- Arte: Francisco Silva / O Dia
Arte: Francisco Silva / O Dia
Por André Luis Mansur Baptista Jornalista e escritor

Rio - Foi na década de 1980, mais precisamente em 1984, que vim a conhecer o bairro de Campo Grande, na Zona Oeste do Rio de Janeiro. Morava em Marechal Hermes, no subúrbio, e meus tios, que também eram de Marechal, tinham se mudado para Campo Grande no ano anterior com os quatro filhos. Meu tio João trabalhava na Ótica Popular, que ficava na rua Augusto Vasconcelos, ao lado do Cine Palácio, com quase 2 mil lugares, considerado o maior, ou um dos maiores, cinemas do Rio de Janeiro. Tanto a ótica quanto o cinema não mais existem, pois o prédio foi adquirido, no início dos anos 90, por uma igreja evangélica, que no entanto não pode fazer mudanças estruturais no imóvel, tombado pelo município.

Naquela primeira vinda ao bairro andei por ruas completamente diferentes do que são hoje, 34 anos depois, em que temos engarrafamentos constantes, tal o incremento populacional e da rede de comércio e serviços que Campo Grande adquiriu nessas três décadas e meia. Na localidade de Santa Rita, onde fica a casa dos meus tios, que tem esse nome devido à igreja de mesmo nome, todas as ruas, incluindo a deles, a Alto Parnaíba, eram, como se dizia, "de barro", sem a urbanização que só viria em 1991, na gestão do prefeito Marcelo Alencar.

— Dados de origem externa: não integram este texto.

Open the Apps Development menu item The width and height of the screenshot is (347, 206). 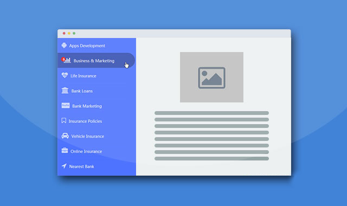87,46
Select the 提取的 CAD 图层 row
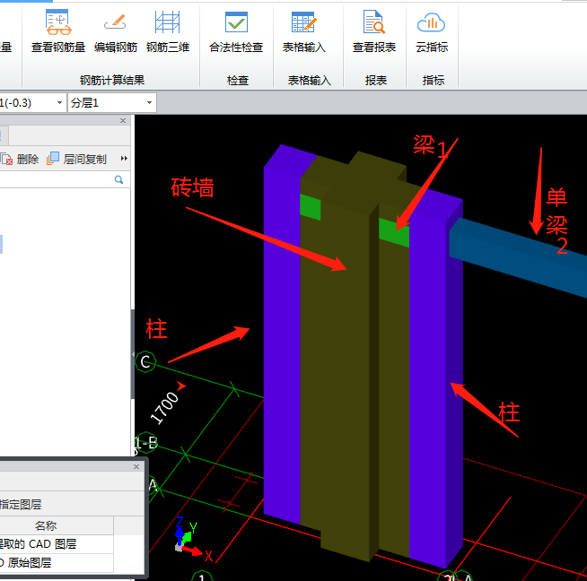 click(45, 544)
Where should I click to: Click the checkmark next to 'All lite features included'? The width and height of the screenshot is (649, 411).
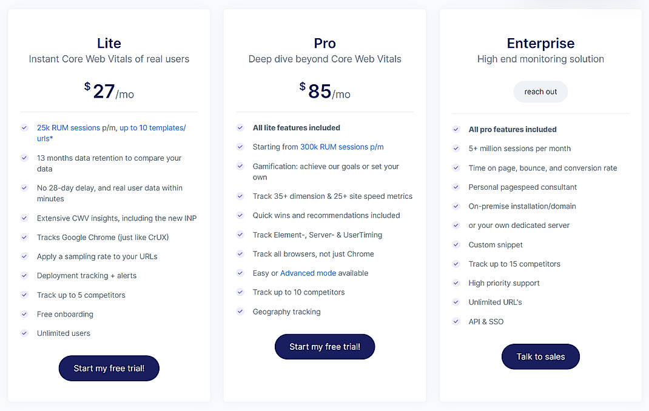(240, 128)
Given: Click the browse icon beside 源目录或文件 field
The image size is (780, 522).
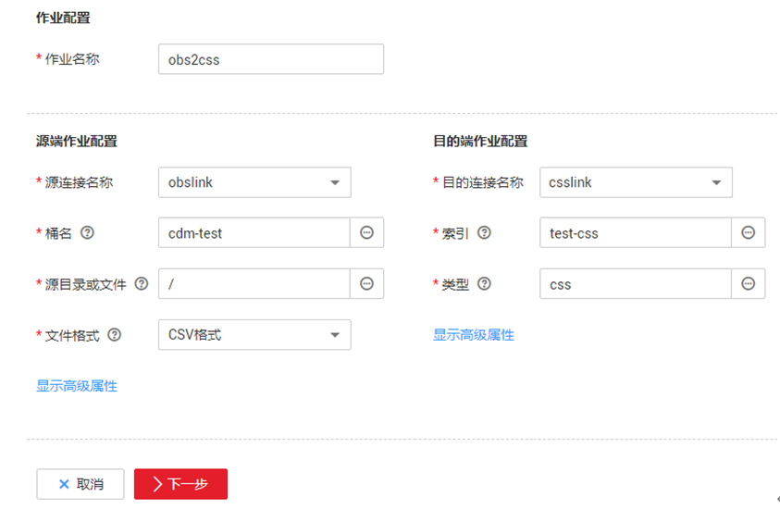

De frente para a casa fica a cadeia de montanhas da Pedra Branca, com a serra do Rio da Prata em destaque. Campo Grande, naquela época, ainda respirava muitos traços da vida rural, com vários agricultores passando com enxada na mão, carroças por todos os lados, bois e cavalos, o que contrastava com Marechal Hermes, um bairro que já nasceu urbanizado, em 1913.

Outra diferença marcante é que nem todos os rádios pegavam e os canais de TV só eram sintonizados em UHF.

Campo Grande passou a ser, então, uma espécie de "casa de campo", onde, mal chegava, já era convocado para as peladas na rua, para as festas juninas que praticamente desapareceram, as festas na Igreja de Santa Rita e os shows de rock no Estádio Ítalo del Cima.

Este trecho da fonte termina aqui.